Sky Sports News opts for BREAKING NEWS alert on Chelsea bid for Irish star as nation unites to curse Fabinho for gruesome ‘tackle’ on hot prospect Ferguson

It’s always hard to gauge the progress of women’s football. Do you go by the quality of the game, the size of the crowds, the telly viewing figures, the meatiness of the salaries, or what?

Probably a combination of all those things, really, but maybe the ultimate sign that the game is kicking on is when it gets a – whoOOOooooOOOoosh – BREAKING NEWS alert on Sky Sports News.

“CHELSEA MAKE “SUBSTANTIAL” BID FOR KATE McCABE.” Or words to that effect. Because, to be honest, the vision blurred a bit at that moment, largely due to the absolute cheek of Chelsea.
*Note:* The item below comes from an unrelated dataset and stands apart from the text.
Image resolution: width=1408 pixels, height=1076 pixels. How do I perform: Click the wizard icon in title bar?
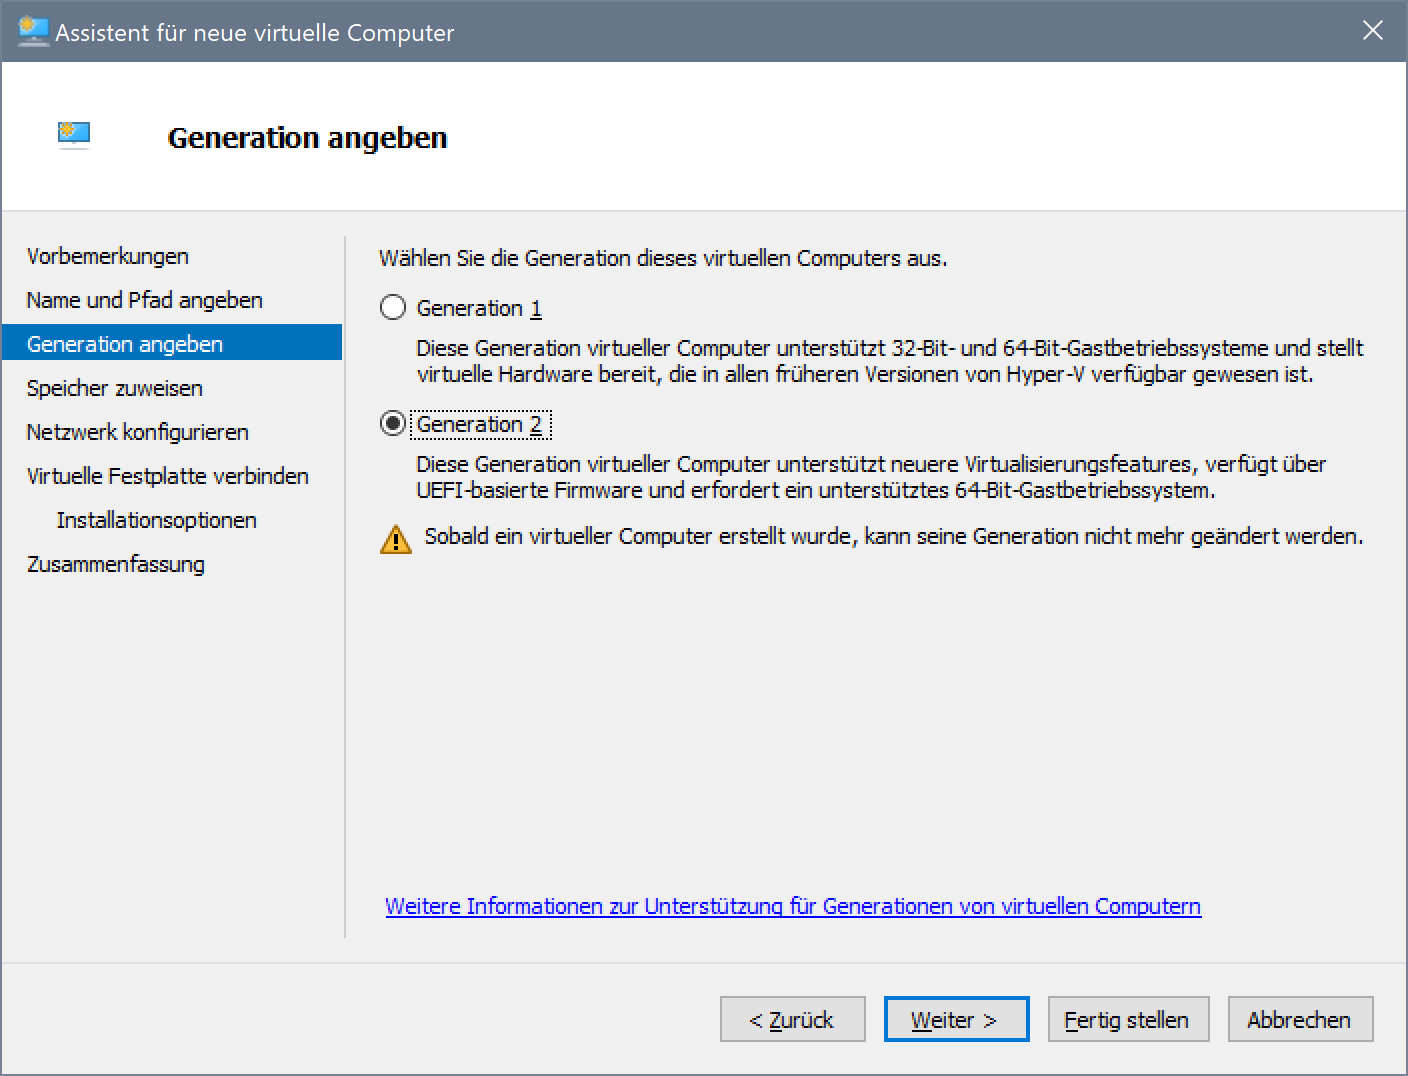[33, 31]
Now, look, granted, “substantial” in this case means a quarter of Mykhailo Mudryk’s left earlobe, but you have to start somewhere, the current world record transfer fee for a lady person is the £400,000 Barcelona paid Manchester City for Keira Walsh last September.


The lads reached that mark 55 years ago when Juventus signed Pietro Anastasi from Varese (thank you interweb), so there’s ground to be made up, but one thing Anastasi didn’t get was a Sky Sports News whoOOOooooOOOoosh.

What this told us was that McCabe is a Grade A superstar and, while devotees of the Irish international women’s team might have long since known this, it’s probably time for everyone else to catch up.

She belongs in the same company as Katie Taylor, Rachael Blackmore and the like. Why is she not on our tellies urging us to switch our mortgages, buy electric cars, eat granola and that class of thing? Because if Katie McCabe ordered this couch to eat granola, we’d be overdosing on the stuff.

But Sky, for all the slagging we give them, are doing a mighty fine service to the women’s game. Take their Championship Show. Who should pop up on it last week only Peamount United ‘old’ girl Eleanor Ryan-Doyle, currently on loan at Coventry from Birmingham.

It was a highly lovely chat with an evidently highly lovely person, now trying to get herself some first team football after spending too long on Birmingham’s bench. Although she came over over as less lovely when she struck an ageist note.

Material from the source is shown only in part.